DOCUMENT TEXT —
## Begin
The Novaworks support team frequently receives queries about images missing from SEC test filings or text being incorrectly positioned in areas such as prospectus cover pages when a submission is sent with the “return copy” option enabled, so we've provided a quick lesson on what the return copy is and how to use it.
Monday, October 12. 2015
Sometimes when a caller is asking about a return copy, they are alarmed. A filer may feel data is being dropped by the SEC or GoFiler. Put quite simply, the data supplied when retrieving return copy from the SEC is not simple HTML. However, most internet browsers will attempt to display the data and succeed to a degree, which causes confusion for filers. When the browser attempts to display the return copy, they assume that it is an exact copy of the submission. In fact, a return copy is not an exact copy and it is not meant to be one either.
A brief discussion of EDGAR will go a long way in helping understand the purpose of the return copy feature and what exactly a “return copy” is.
EDGAR filings are important. Some may be routine compliance such as a basic Section 16 transaction. Others could be critical like a pricing amendment that is filed as a company is getting ready to sell new securities. Early in the development of EDGAR (circa 1993), there was a basic fear that the data being filed would not be received and subsequently disseminated accurately. The system from 1933 to 1993 was paper. The EDGAR System was new; in fact, computers were still relatively new.
To ease the anxiety of filing electronically, the return copy function was added to EDGAR. This allowed filers to get a last look at the data they were transmitting and provided a level of comfort that the data was accurately received by EDGAR.
## End
ITEMS —
## Begin
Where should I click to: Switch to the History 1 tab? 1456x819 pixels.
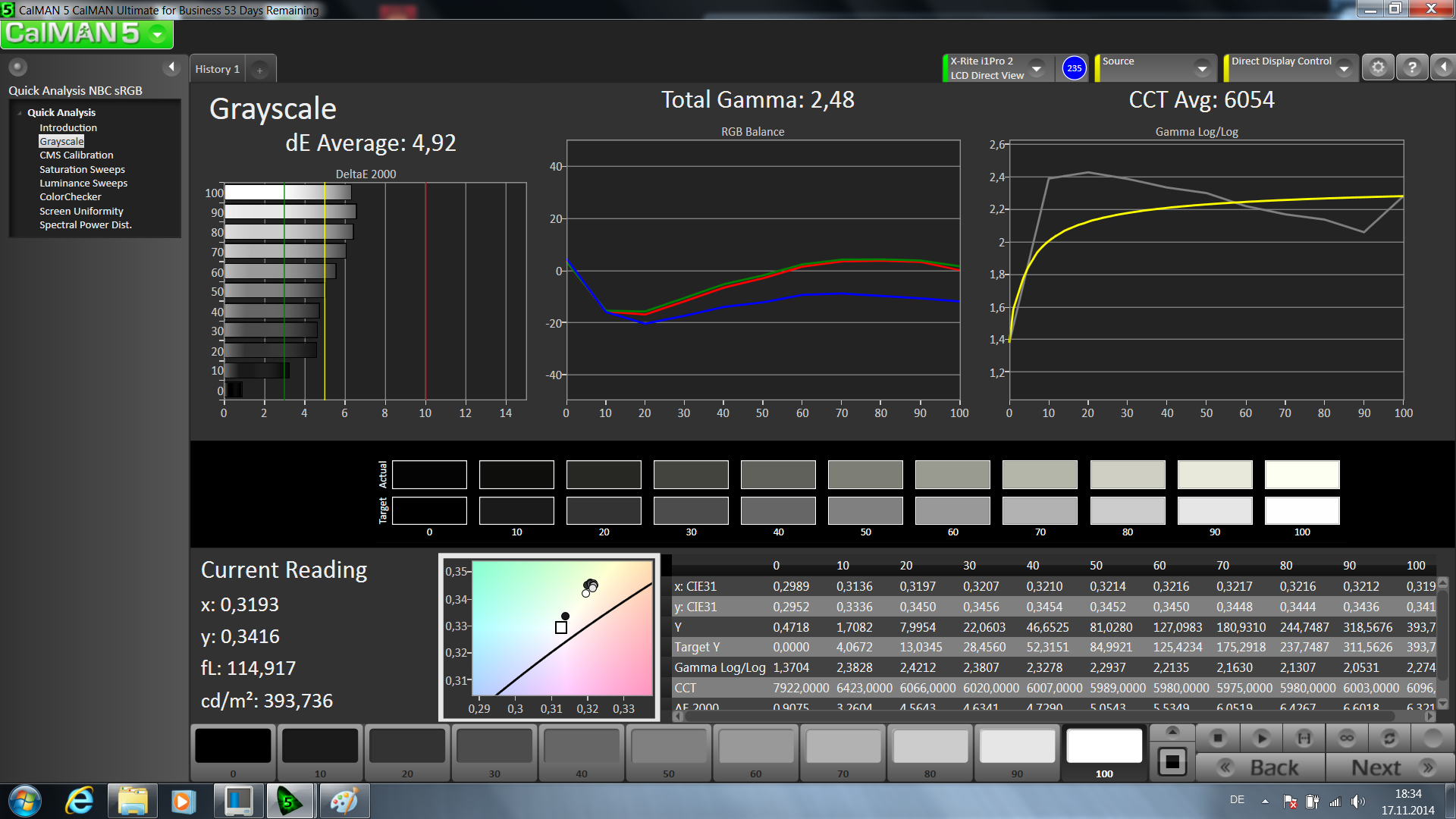217,69
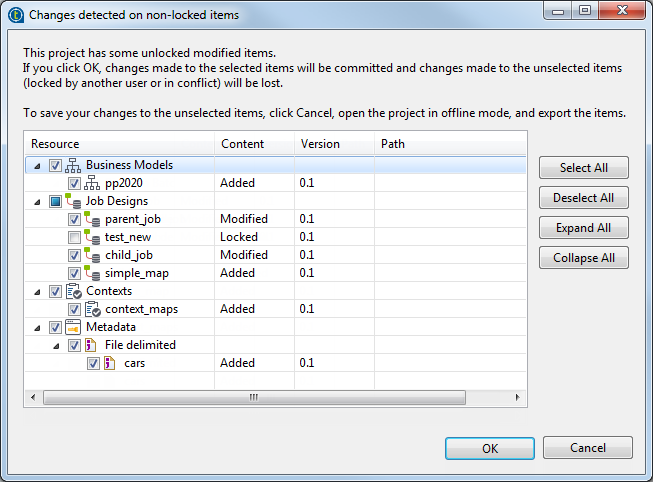Image resolution: width=653 pixels, height=482 pixels.
Task: Click the context_maps context icon
Action: click(93, 309)
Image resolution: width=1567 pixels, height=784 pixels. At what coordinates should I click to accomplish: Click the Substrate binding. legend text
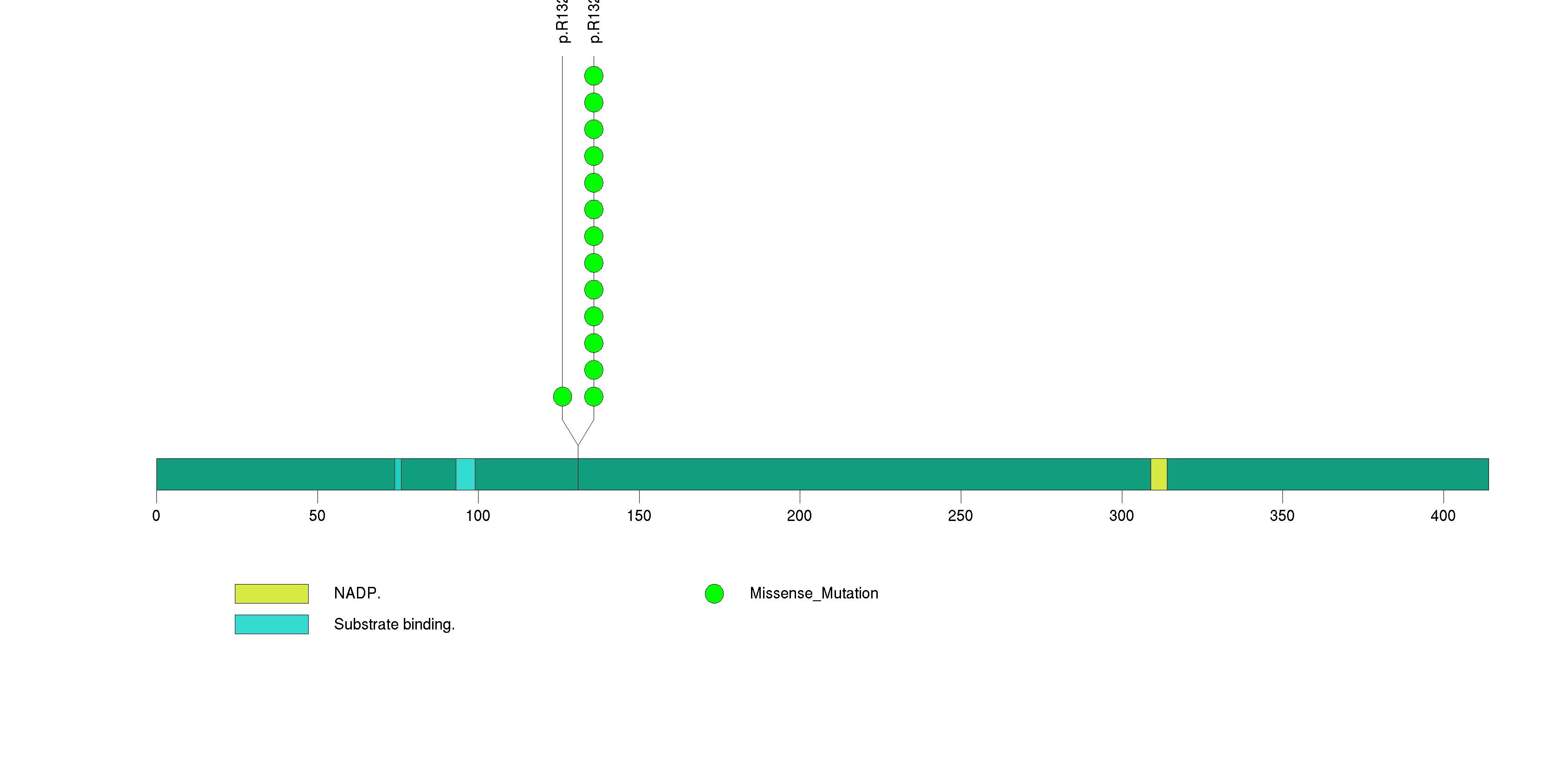tap(394, 624)
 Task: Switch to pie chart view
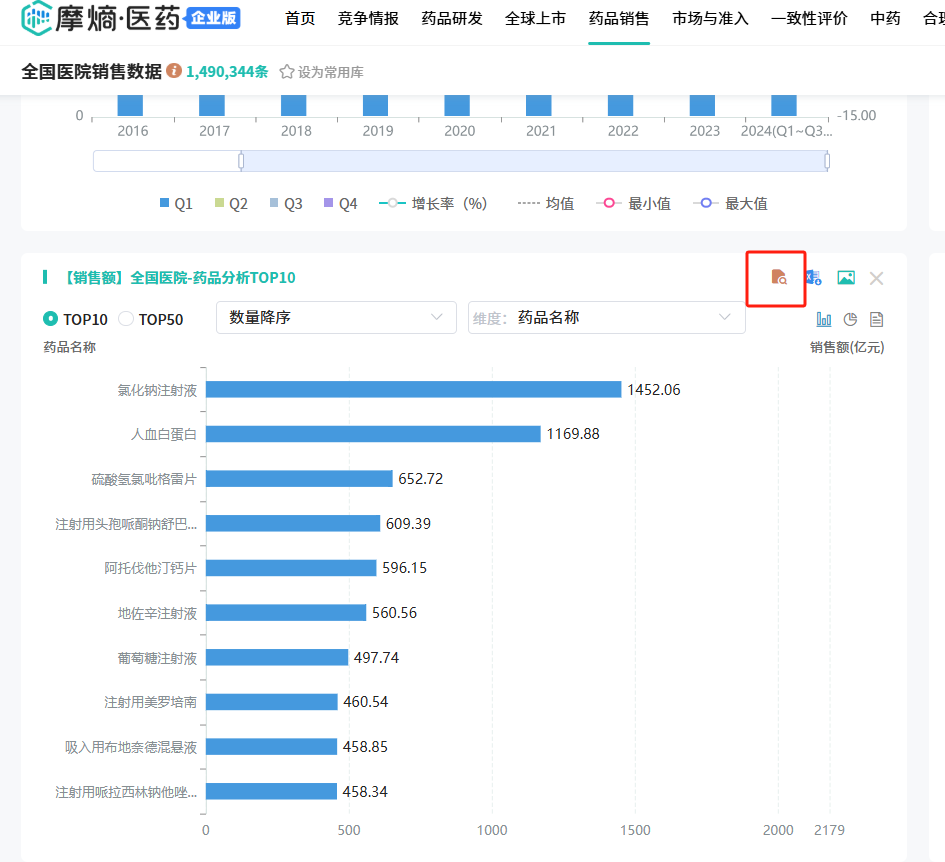pos(850,319)
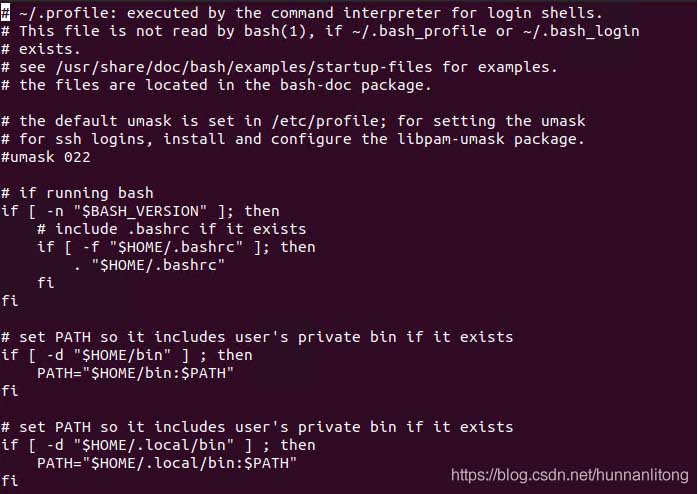
Task: Click the `. "$HOME/.bashrc"` source line
Action: point(150,265)
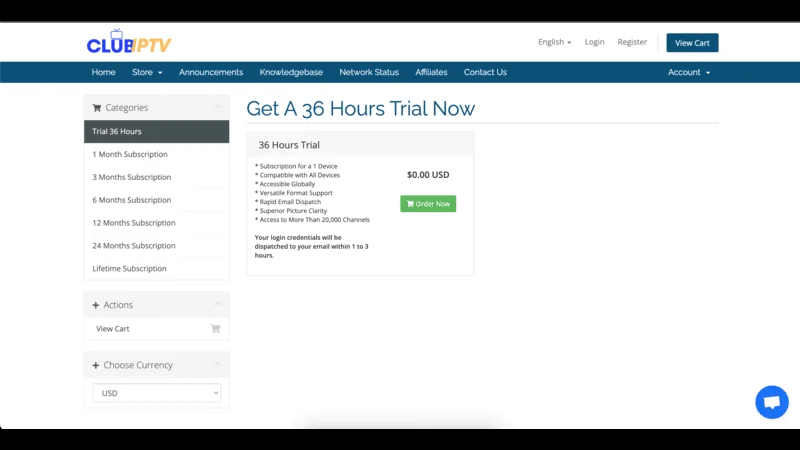Go to the Home page
The height and width of the screenshot is (450, 800).
[x=103, y=72]
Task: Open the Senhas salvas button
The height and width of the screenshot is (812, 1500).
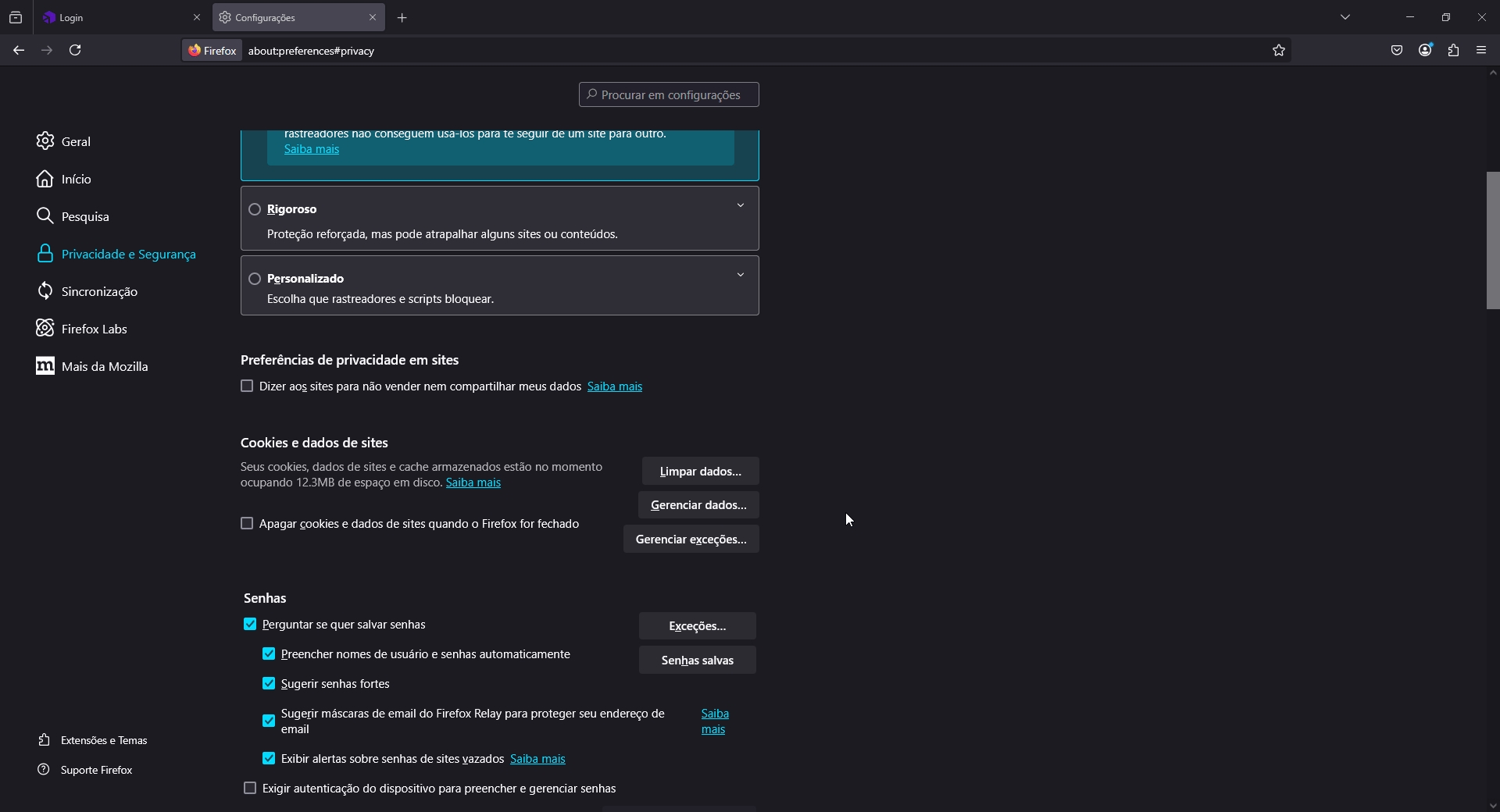Action: (x=697, y=661)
## End
Transcribe the passage of the article on EDGAR return copies above, starting at "EDGAR filings are" and ending at "received by EDGAR.".

THE SOLUTION —
EDGAR filings are important. Some may be routine compliance such as a basic Section 16 transaction. Others could be critical like a pricing amendment that is filed as a company is getting ready to sell new securities. Early in the development of EDGAR (circa 1993), there was a basic fear that the data being filed would not be received and subsequently disseminated accurately. The system from 1933 to 1993 was paper. The EDGAR System was new; in fact, computers were still relatively new.
To ease the anxiety of filing electronically, the return copy function was added to EDGAR. This allowed filers to get a last look at the data they were transmitting and provided a level of comfort that the data was accurately received by EDGAR.